Gouvernance locale en panne : quand les communes guinéennes survivent sans pouvoir ni moyens
Dans la Guinée d’aujourd’hui, la gouvernance locale semble condamnée à jouer les figurantes d’un théâtre national centralisé. Pourtant, ce sont les communes qui gèrent l’essentiel de la vie quotidienne : routes, eau, santé, sécurité, ordures, éducation. Mais dans les faits, elles n’ont ni les moyens, ni le pouvoir, ni le respect qu’exige leur rôle.
Et dans cette transition politique censée refonder l’État, les collectivités locales sont largement oubliées des grandes annonces, des grands chantiers, et des grands discours.
Une décentralisation sans respiration
Depuis la réforme des collectivités locales en 2006 et les élections communales de 2018, les espoirs étaient immenses. L’objectif était clair : rapprocher l’État du citoyen, permettre à chaque territoire de porter son propre développement, et renforcer la démocratie de proximité.
Mais sur le terrain, la réalité est tout autre : les communes sont sous-financées, sous-formées et sous-estimées.
Les rares fonds transférés par l’État arrivent tard, sont insuffisants et souvent affectés sans concertation. Les recettes propres des communes sont ridicules au regard des besoins. À Conakry comme à Gaoual, à Fria comme à Kérouané, les maires improvisent, les agents improvisent, et les populations s’impatientent.
Des chiffres qui parlent
Moins de 20 % des communes disposent d’un plan de développement local (PDL) actualisé.
70 % des communes rurales n’ont ni ingénieur, ni informaticien, ni agent technique permanent.
Les transferts budgétaires représentent moins de 3 % du budget national, loin des 15 % recommandés par les normes régionales.
La formation des élus locaux reste marginale, malgré les engagements de l’État et des partenaires.
Propositions pour une vraie gouvernance locale
Face à ce constat d’échec, il est temps de repenser sérieusement la décentralisation. Voici quelques propositions concrètes :
1. Renforcer les transferts financiers obligatoires aux communes, avec des critères transparents et vérifiables.

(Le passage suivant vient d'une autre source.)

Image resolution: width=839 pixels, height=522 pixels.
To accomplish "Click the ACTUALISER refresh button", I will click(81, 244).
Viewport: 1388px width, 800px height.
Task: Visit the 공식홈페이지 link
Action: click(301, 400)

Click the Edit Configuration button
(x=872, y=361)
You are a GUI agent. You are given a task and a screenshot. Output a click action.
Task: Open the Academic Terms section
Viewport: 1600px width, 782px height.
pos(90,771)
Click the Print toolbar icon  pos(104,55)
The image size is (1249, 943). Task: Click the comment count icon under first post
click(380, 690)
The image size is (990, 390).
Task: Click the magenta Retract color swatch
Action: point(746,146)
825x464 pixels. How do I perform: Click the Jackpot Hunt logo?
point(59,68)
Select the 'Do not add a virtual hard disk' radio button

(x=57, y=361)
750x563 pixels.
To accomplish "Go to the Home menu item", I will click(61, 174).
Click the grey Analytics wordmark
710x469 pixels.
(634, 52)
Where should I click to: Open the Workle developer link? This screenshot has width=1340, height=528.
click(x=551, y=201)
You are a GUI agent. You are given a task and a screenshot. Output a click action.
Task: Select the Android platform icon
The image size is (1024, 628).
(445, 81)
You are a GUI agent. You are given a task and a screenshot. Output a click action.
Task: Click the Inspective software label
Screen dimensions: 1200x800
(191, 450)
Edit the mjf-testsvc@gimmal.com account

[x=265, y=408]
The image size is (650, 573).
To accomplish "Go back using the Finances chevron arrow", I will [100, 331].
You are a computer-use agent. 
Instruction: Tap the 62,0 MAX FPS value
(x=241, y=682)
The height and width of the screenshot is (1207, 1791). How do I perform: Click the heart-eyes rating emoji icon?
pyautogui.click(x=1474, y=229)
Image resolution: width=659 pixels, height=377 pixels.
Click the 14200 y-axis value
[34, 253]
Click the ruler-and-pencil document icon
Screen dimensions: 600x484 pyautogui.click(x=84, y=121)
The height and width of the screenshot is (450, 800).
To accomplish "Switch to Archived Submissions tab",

2. Mettre en place un fonds national d’investissement communal, alimenté par l’État et les partenaires techniques, destiné aux infrastructures de base (eau, écoles, routes, assainissement).
3. Former systématiquement les maires, secrétaires communaux et comptables, via une école nationale ou un institut spécialisé.
4. Créer des mécanismes de redevabilité locale : audits citoyens, panels de suivi, budget participatif, forums publics réguliers.
5. Inclure les communes dans la mise en œuvre de la transition, notamment dans le recensement, les campagnes électorales futures et la réforme de l’État.
Reconstruire l’État avec et par les communes
Refonder la Guinée sans ses communes serait une erreur stratégique, politique et historique. Car c’est dans les quartiers, les districts, les sous-préfectures et les communes que se joue la vraie reconstruction du pays.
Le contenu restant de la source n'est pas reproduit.